══ Provided material ══

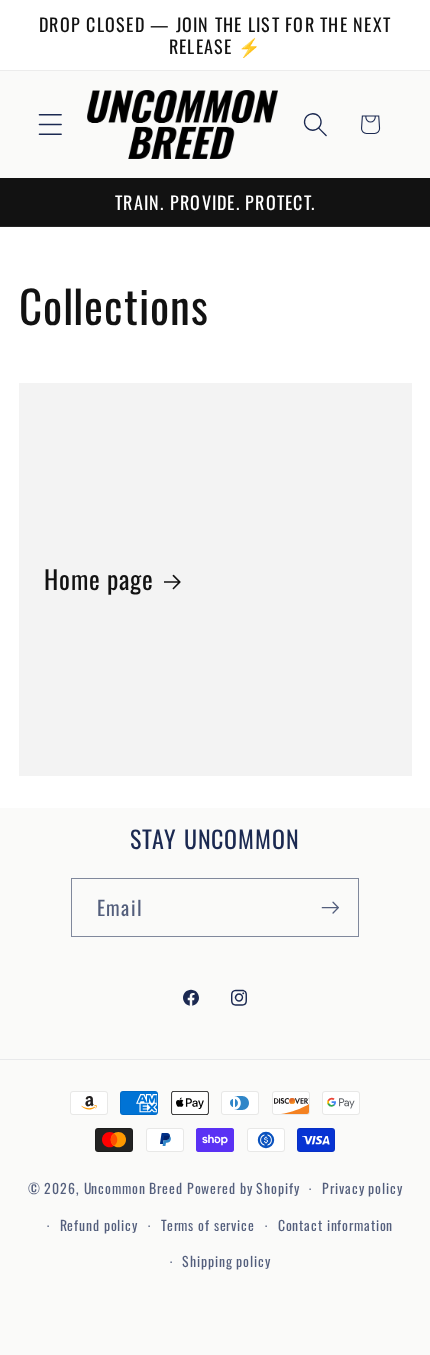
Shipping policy (226, 1261)
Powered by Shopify (243, 1188)
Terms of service (208, 1225)
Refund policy (99, 1225)
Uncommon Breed (133, 1188)
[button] (50, 124)
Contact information (336, 1225)
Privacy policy (362, 1188)
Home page (99, 579)
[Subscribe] (330, 907)
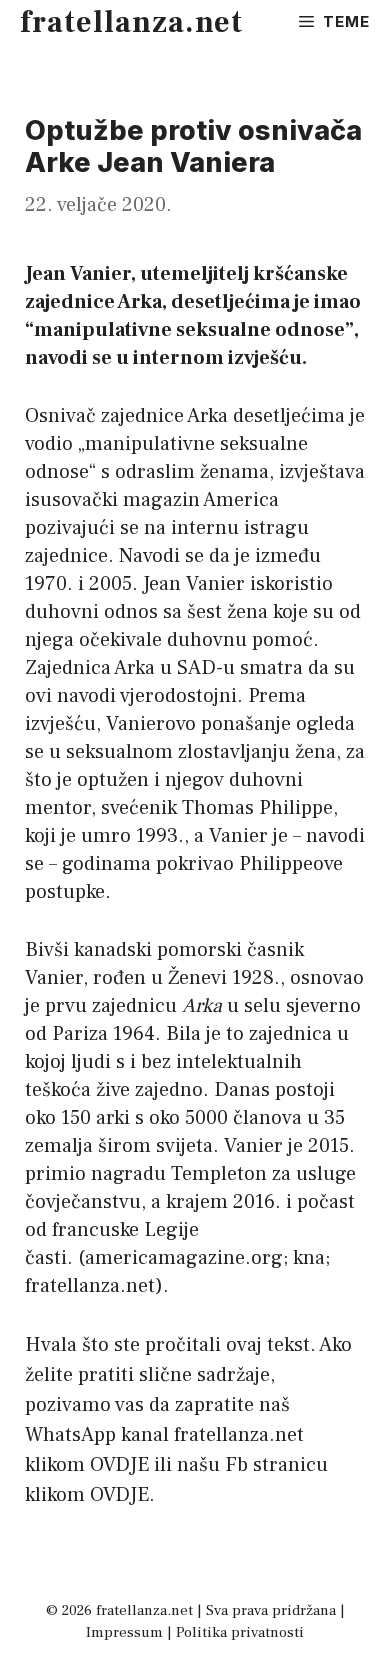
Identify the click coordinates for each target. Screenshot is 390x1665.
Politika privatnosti (240, 1632)
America (241, 500)
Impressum (124, 1632)
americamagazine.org (184, 1258)
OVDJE (119, 1465)
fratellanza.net (131, 22)
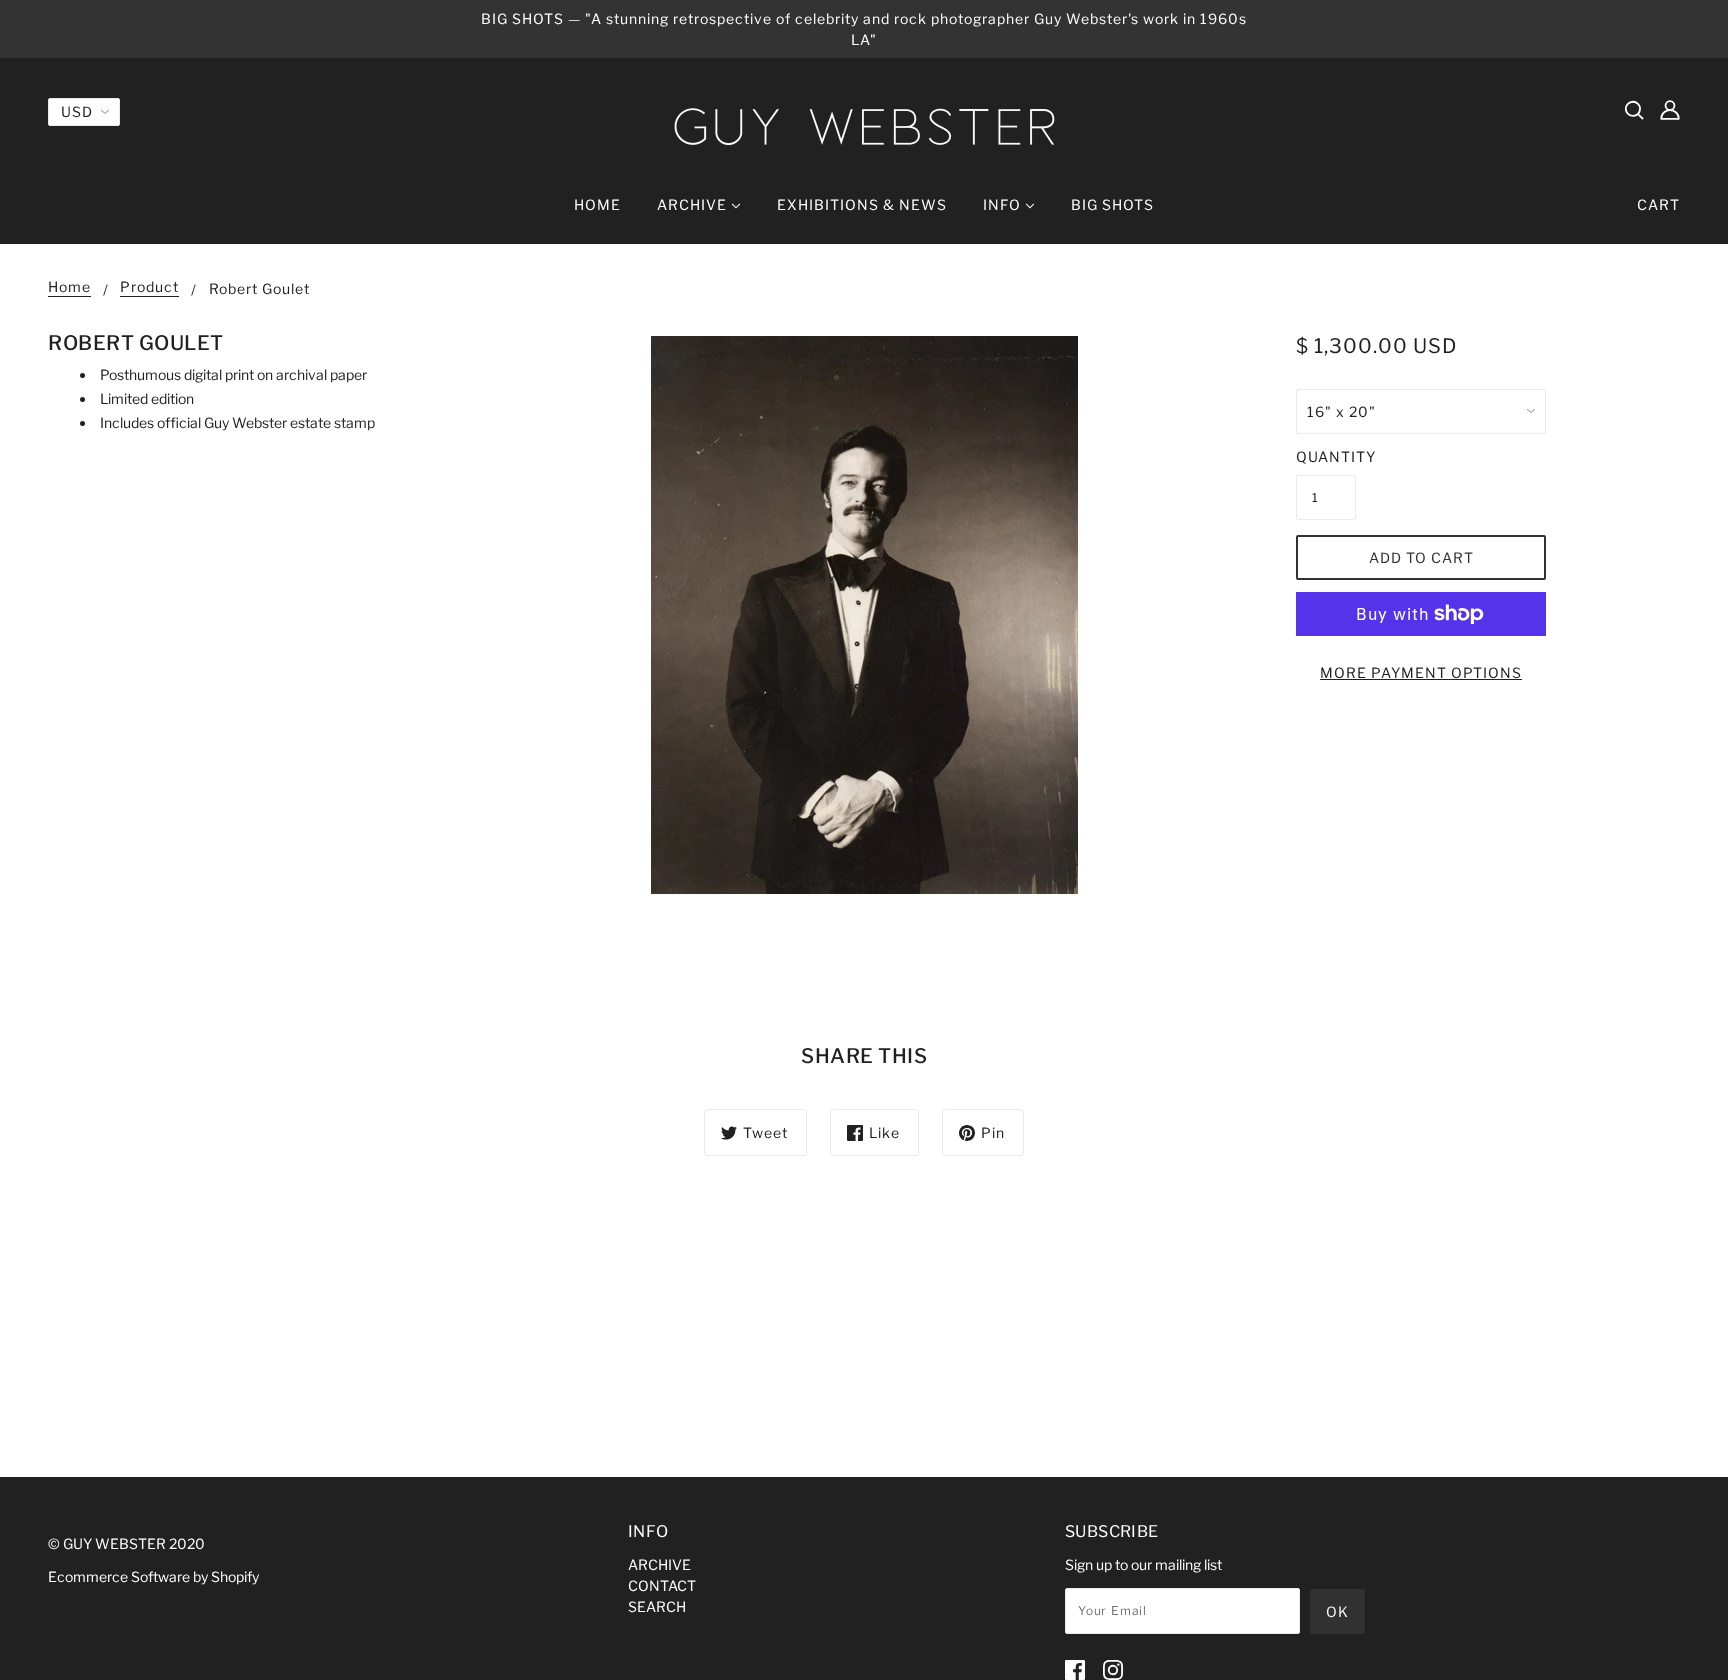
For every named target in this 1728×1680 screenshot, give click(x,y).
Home (69, 287)
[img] (1634, 109)
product (149, 287)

═══

# [What the task asks]
With the string "target" as the key, filter the data above and show the lines that match.

# [Expected answer]
Identify the click coordinates for each target. Screenshot is 390x1665.
For every named target in this 1728×1680 screenshot, give click(x,y).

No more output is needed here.